La previdenza e l’opinione diffusa di avere “tanto tempo per pensarci”

Ornella Ricci è Professore associato di Economia degli Intermediari Finanziari nell’Università di Roma Tre, dove insegna Economia delle Imprese di Assicurazione e della Previdenza ed Economia del Mercato Mobiliare. Ha conseguito il titolo di Dottore di ricerca in Banca e Finanza presso l’Università di Roma Tor Vergata.


1. Si scrive “previdenza” si legge “momento assai lontano per il quale è inutile prepararsi oggi”. Si tratta di un fenomeno tipicamente italiano? Che idea ti sei fatta?

Esistono moltissimi studi che dimostrano la tendenza a procrastinare le decisioni connesse alla previdenza complementare, nella convinzione di avere ancora “tanto tempo per pensarci”. Per una persona molto giovane è probabilmente ancora più naturale, nonostante il tempo sia invece un fattore fondamentale per una pianificazione pensionistica efficace. Non credo si tratti di un fenomeno tipicamente italiano. Ricordo, ad esempio, un’indagine internazionale di Eurispes che evidenziava come, per gli intervistati di tutti i paesi - di età compresa tra i 18 e i 30 anni - l’orizzonte di pianificazione della propria vita avesse un valore medio compreso tra 4 e 8 anni. Orizzonte nel quale non rientra certo la fase successiva all’uscita dal mondo del lavoro (ammesso che sia già avvenuto l’ingresso!).

2. Come mamma, quali sono gli esempi da dare in casa perché i figli acquisiscano sin da subito l’importanza della gestione consapevole e previdente del denaro?

I nostri bambini vivono in un mondo “veloce”, complesso, caratterizzato da mille stimoli e sono tipicamente impazienti e volubili. Credo possa essere utile abituarli alla pianificazione: attraverso strumenti semplici come “paghetta” e “salvadanaio” possono imparare a fissare piccoli obiettivi, monitorarli nel tempo, attenderne con pazienza e costanza il raggiungimento. È anche fondamentale parlare con serenità di denaro, facendone comprendere ai più piccoli il valore, senza generare ansia ed evitando di contribuire al rafforzamento di stereotipi, come quelli legati al genere.

3. Dal punto di vista di docente universitaria quali sono le carenze più evidenti dei giovani studenti e parallelamente le loro più grandi risorse in fatto di cultura economica?

Molti ragazzi arrivano in Università con gravi carenze nella preparazione di base, soprattutto nelle materie scientifiche. Pur essendo intellettualmente vivaci e molto curiosi verso la Finanza, hanno spesso una “fame di conoscenza” che si ferma ad un livello troppo superficiale, mostrando difficoltà nel mantenere viva l’attenzione o nell’approfondire individualmente lo studio.

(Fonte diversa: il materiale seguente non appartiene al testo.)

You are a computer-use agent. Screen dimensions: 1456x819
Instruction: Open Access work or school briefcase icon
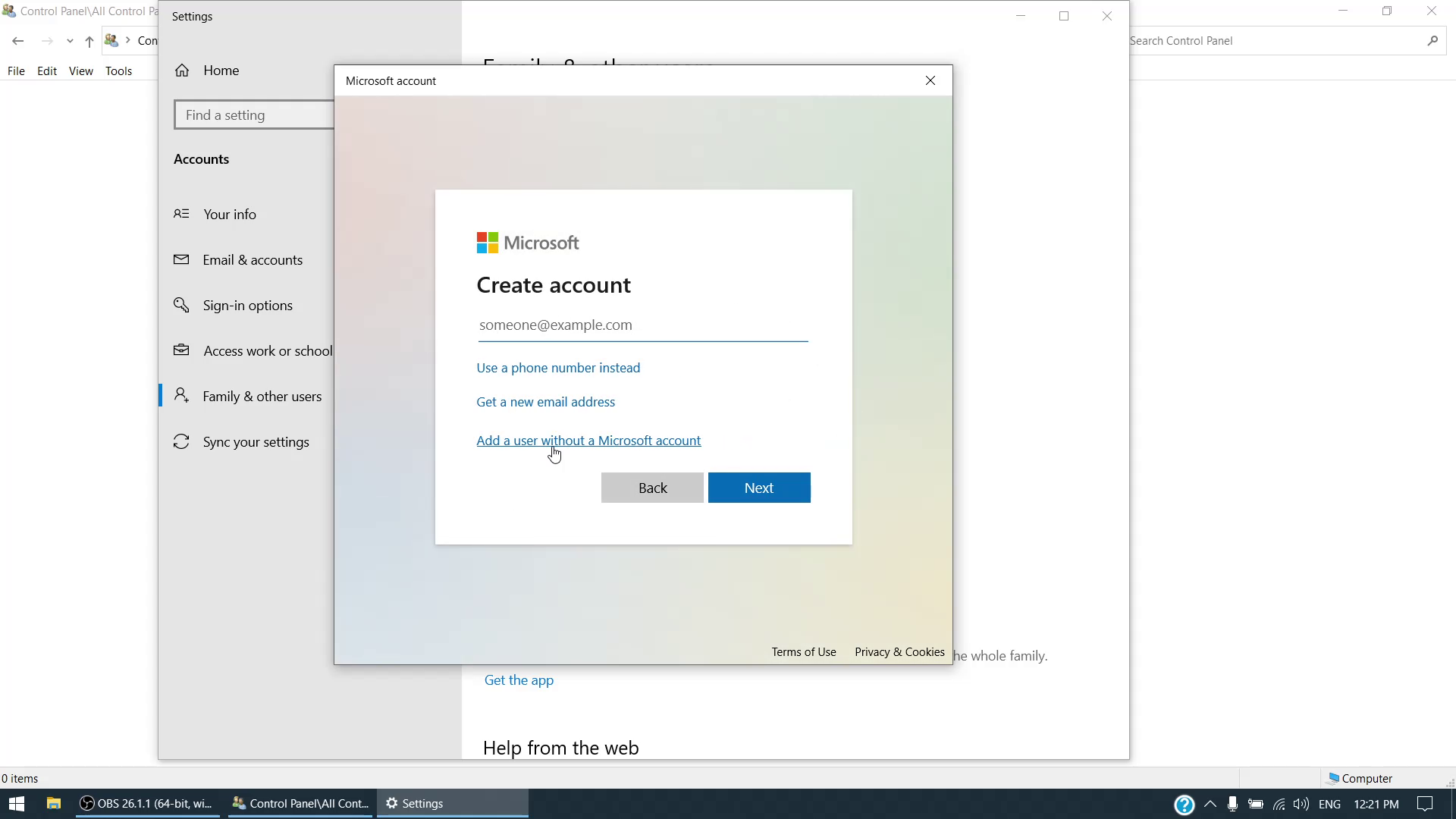[181, 350]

La pandemia non ha certo aiutato, costringendo per lungo tempo alla didattica a distanza e togliendo tanto anche all’aspetto relazionale della vita universitaria. Allo stesso tempo, i nostri giovani studenti, forse proprio perché vivono in un mondo sempre più complesso e subiscono tanta incertezza rispetto al futuro, mostrano notevoli capacità di adattamento, di soluzione dei problemi e anche di collaborazione tra loro.

4. Se la maggior parte delle professioni che eserciteranno le giovani generazioni oggi ancora non esistono, non è altrettanto avveniristico fare cultura sul sistema pensionistico?

Direi di no. Al contrario, proprio perché il mercato del lavoro sta subendo rapide trasformazioni, è fondamentale fornire ai giovani le conoscenze e le competenze di base in materia pensionistica. Qualunque sarà la loro professione, è molto probabile che il sistema pensionistico obbligatorio non potrà garantire un’adeguata copertura previdenziale e che sarà necessaria un’integrazione realizzata con risparmio volontario. Questa crescente responsabilità individuale nella costruzione del proprio futuro pensionistico deve essere necessariamente accompagnata da un maggior livello di alfabetizzazione finanziaria, per il bene dei singoli e dell’intera collettività.